Yay, congratulations!

We've only left Sigurd home alone without his cage, 10 minutes so far, and he's done great. I'm hoping we can go longer soon!


----------



## Bama4us (Oct 24, 2009)

Congrats Freya for being a good girl. Bear still hasn't had a chance to prove to me he can be alone and free.


----------



## Dainerra (Nov 14, 2003)

well, this is Freya's first achievement at it. LOL all the beginning ones were dismal failures and she wasn't even "alone" she was loose in the house while I went to check the mail and ate a shoe. LOL I don't think we'll be leaving her loose while we're at work any time soon, but it gives me hope that we'll get there eventually!

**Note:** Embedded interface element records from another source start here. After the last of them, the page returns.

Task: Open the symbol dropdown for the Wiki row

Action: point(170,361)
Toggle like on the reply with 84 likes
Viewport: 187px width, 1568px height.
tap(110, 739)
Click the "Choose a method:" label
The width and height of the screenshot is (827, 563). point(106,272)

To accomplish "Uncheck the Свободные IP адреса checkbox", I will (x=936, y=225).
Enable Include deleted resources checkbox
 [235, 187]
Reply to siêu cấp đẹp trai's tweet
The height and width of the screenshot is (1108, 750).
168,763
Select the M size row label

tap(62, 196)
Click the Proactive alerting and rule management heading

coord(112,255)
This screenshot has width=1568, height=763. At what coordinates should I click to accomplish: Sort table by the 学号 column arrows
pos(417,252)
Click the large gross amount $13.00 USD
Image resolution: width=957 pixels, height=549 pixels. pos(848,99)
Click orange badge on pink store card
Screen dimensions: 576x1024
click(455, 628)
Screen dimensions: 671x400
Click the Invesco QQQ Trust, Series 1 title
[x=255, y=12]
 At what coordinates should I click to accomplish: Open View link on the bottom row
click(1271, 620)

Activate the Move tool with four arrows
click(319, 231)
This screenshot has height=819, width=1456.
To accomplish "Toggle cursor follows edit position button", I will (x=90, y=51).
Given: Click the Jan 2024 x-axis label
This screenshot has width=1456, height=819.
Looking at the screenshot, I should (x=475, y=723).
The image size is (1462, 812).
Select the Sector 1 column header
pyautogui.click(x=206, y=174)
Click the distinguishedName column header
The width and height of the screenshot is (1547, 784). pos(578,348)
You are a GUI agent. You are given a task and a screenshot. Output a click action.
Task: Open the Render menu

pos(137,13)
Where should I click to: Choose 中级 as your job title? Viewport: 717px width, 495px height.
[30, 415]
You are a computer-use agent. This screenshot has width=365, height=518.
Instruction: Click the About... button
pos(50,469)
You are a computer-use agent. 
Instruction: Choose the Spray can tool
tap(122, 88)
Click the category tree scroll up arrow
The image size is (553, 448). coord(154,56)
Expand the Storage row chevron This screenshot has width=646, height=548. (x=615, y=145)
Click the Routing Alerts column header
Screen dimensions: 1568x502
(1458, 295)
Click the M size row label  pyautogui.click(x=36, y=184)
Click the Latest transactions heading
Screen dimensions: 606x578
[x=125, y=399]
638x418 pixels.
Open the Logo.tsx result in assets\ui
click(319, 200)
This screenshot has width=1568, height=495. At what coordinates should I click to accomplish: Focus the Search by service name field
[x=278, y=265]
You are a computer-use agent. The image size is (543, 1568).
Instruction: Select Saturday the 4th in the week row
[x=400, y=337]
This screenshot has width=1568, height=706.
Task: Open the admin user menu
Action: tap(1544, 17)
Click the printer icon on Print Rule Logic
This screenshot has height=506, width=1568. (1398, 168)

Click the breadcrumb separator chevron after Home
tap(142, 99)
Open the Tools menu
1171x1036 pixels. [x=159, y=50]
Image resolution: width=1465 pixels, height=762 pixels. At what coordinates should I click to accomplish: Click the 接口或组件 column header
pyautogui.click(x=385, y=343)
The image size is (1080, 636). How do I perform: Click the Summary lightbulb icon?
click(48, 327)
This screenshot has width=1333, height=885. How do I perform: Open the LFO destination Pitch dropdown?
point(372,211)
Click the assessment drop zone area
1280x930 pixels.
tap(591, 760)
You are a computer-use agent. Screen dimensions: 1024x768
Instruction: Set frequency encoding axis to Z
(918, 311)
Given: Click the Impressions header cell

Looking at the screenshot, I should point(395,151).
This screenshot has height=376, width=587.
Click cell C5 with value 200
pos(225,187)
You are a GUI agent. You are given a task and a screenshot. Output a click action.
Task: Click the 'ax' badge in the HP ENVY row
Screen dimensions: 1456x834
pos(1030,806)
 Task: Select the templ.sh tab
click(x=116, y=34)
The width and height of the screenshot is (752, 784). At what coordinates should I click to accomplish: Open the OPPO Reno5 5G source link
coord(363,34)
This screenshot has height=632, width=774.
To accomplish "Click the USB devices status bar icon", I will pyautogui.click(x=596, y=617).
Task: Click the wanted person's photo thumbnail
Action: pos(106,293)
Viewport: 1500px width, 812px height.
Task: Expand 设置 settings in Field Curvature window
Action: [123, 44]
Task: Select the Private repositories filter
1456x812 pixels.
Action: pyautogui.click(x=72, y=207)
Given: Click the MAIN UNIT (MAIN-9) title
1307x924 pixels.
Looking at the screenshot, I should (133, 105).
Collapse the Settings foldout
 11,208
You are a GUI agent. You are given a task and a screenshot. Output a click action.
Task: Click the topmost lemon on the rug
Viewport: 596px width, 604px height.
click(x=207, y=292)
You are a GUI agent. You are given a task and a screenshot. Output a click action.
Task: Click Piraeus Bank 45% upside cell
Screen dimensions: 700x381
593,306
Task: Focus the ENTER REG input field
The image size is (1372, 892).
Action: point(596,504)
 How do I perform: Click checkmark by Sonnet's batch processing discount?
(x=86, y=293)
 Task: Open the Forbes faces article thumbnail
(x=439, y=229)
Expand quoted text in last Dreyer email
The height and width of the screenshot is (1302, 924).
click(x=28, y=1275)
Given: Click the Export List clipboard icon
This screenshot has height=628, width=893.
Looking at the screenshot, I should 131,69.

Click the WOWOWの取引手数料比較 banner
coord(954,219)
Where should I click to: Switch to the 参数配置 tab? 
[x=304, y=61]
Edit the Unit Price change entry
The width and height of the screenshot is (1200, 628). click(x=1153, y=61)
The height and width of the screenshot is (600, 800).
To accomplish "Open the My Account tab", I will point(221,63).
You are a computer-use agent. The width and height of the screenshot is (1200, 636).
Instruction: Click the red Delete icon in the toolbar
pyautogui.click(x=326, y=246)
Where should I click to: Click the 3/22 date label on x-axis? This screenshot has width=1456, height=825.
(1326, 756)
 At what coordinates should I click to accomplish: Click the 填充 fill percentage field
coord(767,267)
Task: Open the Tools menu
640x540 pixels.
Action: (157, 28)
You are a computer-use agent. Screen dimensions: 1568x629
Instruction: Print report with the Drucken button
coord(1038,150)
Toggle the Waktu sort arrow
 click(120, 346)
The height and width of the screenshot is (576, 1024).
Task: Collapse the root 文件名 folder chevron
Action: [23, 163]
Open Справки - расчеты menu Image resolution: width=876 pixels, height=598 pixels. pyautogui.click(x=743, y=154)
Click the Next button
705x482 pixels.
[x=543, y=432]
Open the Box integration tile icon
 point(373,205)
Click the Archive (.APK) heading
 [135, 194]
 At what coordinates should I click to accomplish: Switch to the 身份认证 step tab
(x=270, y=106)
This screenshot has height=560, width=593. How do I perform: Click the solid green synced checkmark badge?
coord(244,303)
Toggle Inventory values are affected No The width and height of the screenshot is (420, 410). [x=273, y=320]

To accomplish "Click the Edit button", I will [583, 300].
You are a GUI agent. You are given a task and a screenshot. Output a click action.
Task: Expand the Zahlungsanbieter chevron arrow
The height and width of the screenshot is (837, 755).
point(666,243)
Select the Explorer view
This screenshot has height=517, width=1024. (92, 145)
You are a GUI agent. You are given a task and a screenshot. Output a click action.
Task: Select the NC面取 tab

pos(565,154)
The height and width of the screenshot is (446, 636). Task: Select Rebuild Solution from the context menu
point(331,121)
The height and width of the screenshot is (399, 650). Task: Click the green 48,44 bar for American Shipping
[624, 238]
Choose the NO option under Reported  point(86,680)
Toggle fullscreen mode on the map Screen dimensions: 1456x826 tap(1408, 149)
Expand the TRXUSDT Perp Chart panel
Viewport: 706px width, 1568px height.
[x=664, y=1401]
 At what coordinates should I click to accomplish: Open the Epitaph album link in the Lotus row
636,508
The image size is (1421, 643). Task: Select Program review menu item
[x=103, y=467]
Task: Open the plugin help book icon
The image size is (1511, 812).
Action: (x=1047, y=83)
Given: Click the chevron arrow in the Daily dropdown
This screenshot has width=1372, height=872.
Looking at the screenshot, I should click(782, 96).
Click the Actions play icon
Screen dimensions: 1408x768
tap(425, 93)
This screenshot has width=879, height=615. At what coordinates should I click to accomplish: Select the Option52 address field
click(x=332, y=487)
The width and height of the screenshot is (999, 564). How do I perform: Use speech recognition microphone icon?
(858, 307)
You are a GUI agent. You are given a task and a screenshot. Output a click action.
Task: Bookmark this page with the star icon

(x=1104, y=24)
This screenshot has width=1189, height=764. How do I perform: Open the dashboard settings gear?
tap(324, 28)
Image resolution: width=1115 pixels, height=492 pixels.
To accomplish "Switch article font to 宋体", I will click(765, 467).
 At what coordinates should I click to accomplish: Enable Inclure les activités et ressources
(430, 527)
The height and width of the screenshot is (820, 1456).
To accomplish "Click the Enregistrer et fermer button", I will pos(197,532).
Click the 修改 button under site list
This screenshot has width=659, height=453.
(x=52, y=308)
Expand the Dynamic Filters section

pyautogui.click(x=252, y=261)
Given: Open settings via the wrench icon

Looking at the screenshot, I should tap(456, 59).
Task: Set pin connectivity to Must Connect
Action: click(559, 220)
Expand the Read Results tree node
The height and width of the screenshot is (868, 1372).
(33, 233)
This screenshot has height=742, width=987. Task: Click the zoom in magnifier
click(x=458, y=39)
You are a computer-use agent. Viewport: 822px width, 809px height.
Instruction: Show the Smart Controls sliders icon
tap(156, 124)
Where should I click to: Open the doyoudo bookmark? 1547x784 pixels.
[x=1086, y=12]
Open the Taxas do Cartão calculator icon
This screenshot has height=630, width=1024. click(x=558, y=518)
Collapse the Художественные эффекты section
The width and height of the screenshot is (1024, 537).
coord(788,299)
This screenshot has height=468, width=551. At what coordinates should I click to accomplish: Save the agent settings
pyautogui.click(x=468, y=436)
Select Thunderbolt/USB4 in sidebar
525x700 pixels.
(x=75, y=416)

Rayden has been loose since he was a puppy and not a problem. That wasn't entirely our choice, he just kept ripping the doors off his crate. After the 3rd time, we just gave up since nothing in the house had been touched.


----------



## Zisso (Mar 20, 2009)

I know that I can easily leave Zisso with free run of the house when I am gone, but still am reluctant to give Nadi a go at it. Definitely not brave enough to give them free run together for more than 10 minutes because they tend to get carried away when rough housing and shred! 

Good for Freya and all the others who are proving themselves trustworthy!!


----------



## clfike (Mar 20, 2009)

That's awesome. I'm expecting a good 2 years before Kellan will be left loose. That's about the time all my other ones were reliable without eating something.


----------